Status. This is a big section of Anthropology in general, everyone carries with them a place within their culture, community, family, friends, and on and on. Some of us are upper middle-class, a label with which we are ranked in society, some of us are students, or go to daycare rather than home after school. Some of us are fathers, or uncles, sisters, grandmothers. Status is simply a multitude of possibles, but what is it in archaeology?
Archaeology is forced, I think, to measure status through the grave goods and burial practice. We therefore tend to think of archaeological status as a cultural thing, not so much a personal measure of a person -- something that they've taken with them or had imposed upon them by the living. I mean, unless one can do DNA testing on several deceased buried together or close together or find a very specific record (birth/death certificate, tombstone/headstone, etc...) than we have little to no context for their life. We could assume that because a deceased may be an adult male, between 30 and 45, that he was a father, but we can't tell precisely. However, if he's buried beneath large stones than perhaps he was, powerful, dangerous or the living believed him malevolent in death.
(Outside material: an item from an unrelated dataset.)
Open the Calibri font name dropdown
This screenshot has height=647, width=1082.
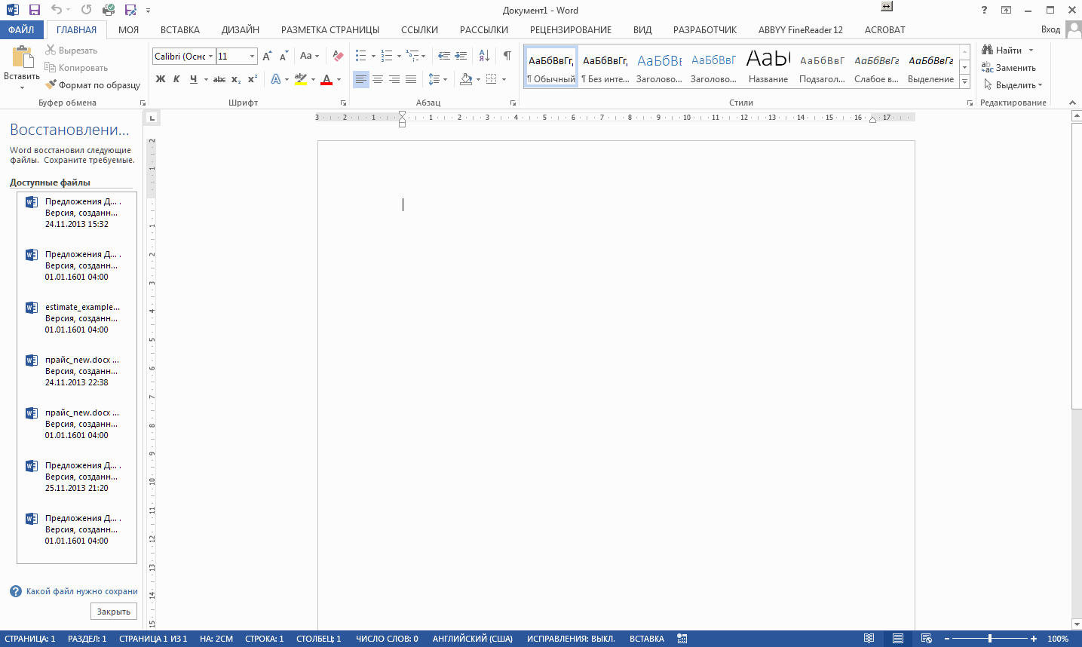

However, while occasionally we do know enough to make precise guesses, such as the Sutton Hoo ship burial which would be that of a prestigious and rich -- high status -- individual, sometimes we can't. Again, at Sutton Hoo there is a gallows and various execution graves. Now, as executions the deceased are buried with very little to indicate status, however that doesn't mean that they may not have been high-status individuals that due to political or other reasons found themselves decapitated or hanged. Now, that in itself may be a bit of a stretch but if status is earned either by wealth or the acquisition of wealth (say, a high-profile actor) it can also be lost. Take a look at Brian Mulroney, Bill Clinton, and a whole host of others -- from footballers to hockey players. I think that politicians tend to lose prominence more often, or at least we're more acquainted with their rise and fall.
My point here, I think, is that Archaeology is forced to look at an individual through their grave -- which only makes sense -- but I feel like status is a much larger thing to the living than the dead. Death itself is a much larger thing to the living than the dead; while, we look at the grave goods and skeletal positioning we can interpret and infer much, we should attempt to take what we find, and our genius, with skepticism.
Carver, Martin. 1998. Sutton Hoo: Burial Ground of Kings? University of Pennsylvania Press. New York.